Work request:
Only the number is wanted: state how many lines of the data below contain the word "will".

Data for processing:
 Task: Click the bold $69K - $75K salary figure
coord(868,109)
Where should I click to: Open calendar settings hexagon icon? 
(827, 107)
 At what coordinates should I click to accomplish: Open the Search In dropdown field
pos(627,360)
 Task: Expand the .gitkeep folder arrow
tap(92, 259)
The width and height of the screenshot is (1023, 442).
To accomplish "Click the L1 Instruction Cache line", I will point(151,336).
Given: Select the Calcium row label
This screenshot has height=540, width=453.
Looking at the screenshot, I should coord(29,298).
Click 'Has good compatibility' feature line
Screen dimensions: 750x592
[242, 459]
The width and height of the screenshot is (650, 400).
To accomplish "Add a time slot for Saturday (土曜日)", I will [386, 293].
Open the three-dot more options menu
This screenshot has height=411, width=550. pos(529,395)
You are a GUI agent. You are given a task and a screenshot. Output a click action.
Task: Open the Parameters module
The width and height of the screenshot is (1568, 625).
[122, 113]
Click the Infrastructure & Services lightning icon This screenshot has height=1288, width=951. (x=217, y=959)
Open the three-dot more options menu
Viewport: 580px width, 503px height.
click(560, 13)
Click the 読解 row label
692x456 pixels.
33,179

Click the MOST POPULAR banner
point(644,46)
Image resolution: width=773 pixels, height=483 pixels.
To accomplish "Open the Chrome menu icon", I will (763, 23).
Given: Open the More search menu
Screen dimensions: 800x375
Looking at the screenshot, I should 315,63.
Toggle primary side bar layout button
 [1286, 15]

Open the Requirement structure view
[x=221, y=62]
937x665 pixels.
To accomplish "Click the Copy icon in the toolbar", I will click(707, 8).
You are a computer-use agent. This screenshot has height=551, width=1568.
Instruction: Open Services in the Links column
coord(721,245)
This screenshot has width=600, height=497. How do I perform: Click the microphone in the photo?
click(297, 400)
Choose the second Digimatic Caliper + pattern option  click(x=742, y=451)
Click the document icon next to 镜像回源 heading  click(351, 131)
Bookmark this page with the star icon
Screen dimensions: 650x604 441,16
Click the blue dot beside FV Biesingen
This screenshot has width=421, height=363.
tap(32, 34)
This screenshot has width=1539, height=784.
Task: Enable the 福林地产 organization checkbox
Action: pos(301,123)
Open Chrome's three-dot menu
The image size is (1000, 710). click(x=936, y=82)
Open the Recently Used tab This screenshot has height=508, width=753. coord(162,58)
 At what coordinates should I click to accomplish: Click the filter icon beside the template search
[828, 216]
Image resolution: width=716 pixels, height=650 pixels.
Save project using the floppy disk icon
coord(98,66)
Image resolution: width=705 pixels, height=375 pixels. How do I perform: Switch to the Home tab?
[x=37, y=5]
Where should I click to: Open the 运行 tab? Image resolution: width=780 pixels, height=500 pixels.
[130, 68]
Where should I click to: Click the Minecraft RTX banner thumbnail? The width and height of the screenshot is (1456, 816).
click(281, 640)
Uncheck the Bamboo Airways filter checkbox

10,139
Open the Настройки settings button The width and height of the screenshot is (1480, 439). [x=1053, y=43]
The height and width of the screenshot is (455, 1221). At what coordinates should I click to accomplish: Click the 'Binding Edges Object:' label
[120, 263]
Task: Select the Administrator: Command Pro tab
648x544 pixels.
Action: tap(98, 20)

Solved exercise:
4